Certain of our client’s in the clothing industry prefer to remove all identifying marks from the clothing and donate the unbranded clothing to local charities.

Raids Conducted in Terms of the Counterfeit Goods Act

Should a brand holder elect to retain the services of Spoor & Fisher to enforce its Intellectual Property rights on the "street", our private investigations company (Porcupine Investigations (Pty) Limited) will attend to the following on the brand holder’s behalf:

Attend at various formal "flea markets", retailers and informal markets to ascertain whether counterfeit goods are being sold;

Where goods are found, a warning letter will be issued to the alleged infringer creating the requisite knowledge, which can be used to great advantage in any future criminal trial;

Investigate any complaints received relating to counterfeiting of protected marks; Investigate an alleged infringer for purposes of a raid;

Purchase a test sample without unduly alarming the alleged infringer.

In certain circumstances, we will report an offender in possession of high quantities to a brand holder for the brand holder to determine whether it wishes to take action against the offender.

A raid on the premises of the infringer can be conducted with the assistance of the South African Police Services or officials from the Department of Trade and Industry. The purposes of the raid are to confiscate/seize all counterfeit articles in the infringer’s possession and to obtain any other evidence that could be used in a subsequent trial.

Raid

To instigate a raid a complaint must be lodged with either the Commercial Crime Unit of the South African Police Service or officials from the Department of Trade and Industry.
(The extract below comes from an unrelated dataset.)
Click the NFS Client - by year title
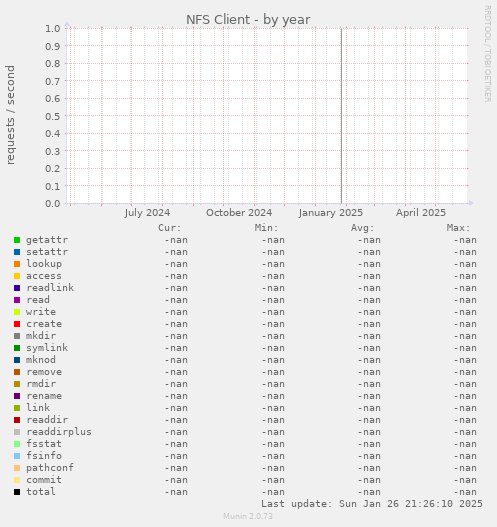The height and width of the screenshot is (527, 497). (248, 19)
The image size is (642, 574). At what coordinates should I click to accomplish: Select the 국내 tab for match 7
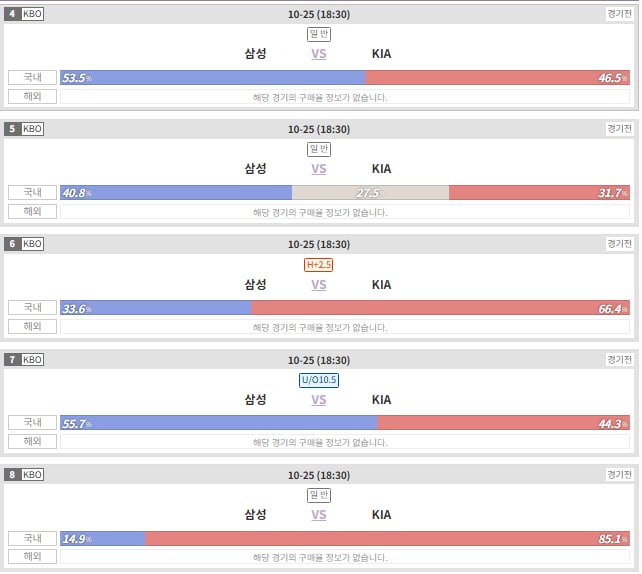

The complaint takes the form of an affidavit similar to that prepared for a Custom’s seizure. The raid is conducted by the relevant officials and a member of our staff will accompany the officials to identify all counterfeit products.

The identified products are then inventoried and seized in terms of the Counterfeit Goods Act, where, after the products are removed to a counterfeit goods depot.

Thereafter, trial proceedings must be instituted as detailed above.

In circumstances where counterfeit goods are found, but the delay in obtaining a warrant would result in the disappearance of the goods, the counterfeit goods can be seized without a warrant.

In this situation, an application in terms of Section 5(4) must be launched within 10 days of the seizure, failing which the goods must be released.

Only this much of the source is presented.